WHAT YOU SHOULD DO = Exactly as written, copy the lines that run from the start of the data below to the line containing "Digital Systems (731, 1995)", both ends included.

[Stored data]
**********
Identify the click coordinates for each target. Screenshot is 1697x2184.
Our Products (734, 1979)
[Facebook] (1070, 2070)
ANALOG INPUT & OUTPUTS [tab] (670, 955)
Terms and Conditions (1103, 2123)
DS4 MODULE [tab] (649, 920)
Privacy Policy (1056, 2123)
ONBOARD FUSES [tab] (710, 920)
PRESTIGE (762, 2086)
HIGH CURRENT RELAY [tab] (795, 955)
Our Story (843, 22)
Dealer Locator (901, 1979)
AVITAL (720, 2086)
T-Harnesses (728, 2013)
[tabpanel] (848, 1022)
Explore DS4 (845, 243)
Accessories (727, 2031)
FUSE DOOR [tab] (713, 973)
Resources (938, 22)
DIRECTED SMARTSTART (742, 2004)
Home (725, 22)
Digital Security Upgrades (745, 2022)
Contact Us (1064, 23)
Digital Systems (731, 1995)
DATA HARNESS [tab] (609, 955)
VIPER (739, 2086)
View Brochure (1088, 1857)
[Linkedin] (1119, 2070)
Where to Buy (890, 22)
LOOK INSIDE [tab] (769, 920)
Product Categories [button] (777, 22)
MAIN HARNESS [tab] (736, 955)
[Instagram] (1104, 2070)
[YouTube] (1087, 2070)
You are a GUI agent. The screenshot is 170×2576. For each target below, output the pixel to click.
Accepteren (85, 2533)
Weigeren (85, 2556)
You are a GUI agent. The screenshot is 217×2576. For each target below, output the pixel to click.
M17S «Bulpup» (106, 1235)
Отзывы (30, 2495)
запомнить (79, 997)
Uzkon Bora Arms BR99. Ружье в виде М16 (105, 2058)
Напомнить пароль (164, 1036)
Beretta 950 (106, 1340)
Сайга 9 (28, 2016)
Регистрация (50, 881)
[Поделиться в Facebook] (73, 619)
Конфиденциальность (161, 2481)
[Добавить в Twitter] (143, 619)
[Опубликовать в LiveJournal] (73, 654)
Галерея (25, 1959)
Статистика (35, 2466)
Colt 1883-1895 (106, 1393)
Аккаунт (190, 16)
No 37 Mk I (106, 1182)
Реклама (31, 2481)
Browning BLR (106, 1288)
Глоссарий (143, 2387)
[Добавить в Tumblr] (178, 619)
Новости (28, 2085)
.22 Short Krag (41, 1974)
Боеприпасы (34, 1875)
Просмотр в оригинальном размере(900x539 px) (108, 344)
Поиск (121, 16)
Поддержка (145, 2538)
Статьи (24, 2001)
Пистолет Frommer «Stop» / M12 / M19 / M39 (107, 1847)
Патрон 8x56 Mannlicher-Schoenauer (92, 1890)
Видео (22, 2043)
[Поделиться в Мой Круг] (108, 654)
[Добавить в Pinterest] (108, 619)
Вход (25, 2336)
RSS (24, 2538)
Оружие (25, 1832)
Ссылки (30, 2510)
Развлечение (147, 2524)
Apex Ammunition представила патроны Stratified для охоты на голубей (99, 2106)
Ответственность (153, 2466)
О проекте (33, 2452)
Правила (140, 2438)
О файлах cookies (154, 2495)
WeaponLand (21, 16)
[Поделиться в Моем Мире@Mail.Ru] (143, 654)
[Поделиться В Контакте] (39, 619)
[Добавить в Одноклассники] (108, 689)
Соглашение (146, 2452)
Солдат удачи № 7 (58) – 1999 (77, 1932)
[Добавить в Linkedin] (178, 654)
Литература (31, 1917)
**********
OUTPUT FOR THIS EXERCISE =
Identify the click coordinates for each target. Screenshot is 1697x2184.
Our Products (734, 1979)
[Facebook] (1070, 2070)
ANALOG INPUT & OUTPUTS [tab] (670, 955)
Terms and Conditions (1103, 2123)
DS4 MODULE [tab] (649, 920)
Privacy Policy (1056, 2123)
ONBOARD FUSES [tab] (710, 920)
PRESTIGE (762, 2086)
HIGH CURRENT RELAY [tab] (795, 955)
Our Story (843, 22)
Dealer Locator (901, 1979)
AVITAL (720, 2086)
T-Harnesses (728, 2013)
[tabpanel] (848, 1022)
Explore DS4 (845, 243)
Accessories (727, 2031)
FUSE DOOR [tab] (713, 973)
Resources (938, 22)
DIRECTED SMARTSTART (742, 2004)
Home (725, 22)
Digital Security Upgrades (745, 2022)
Contact Us (1064, 23)
Digital Systems (731, 1995)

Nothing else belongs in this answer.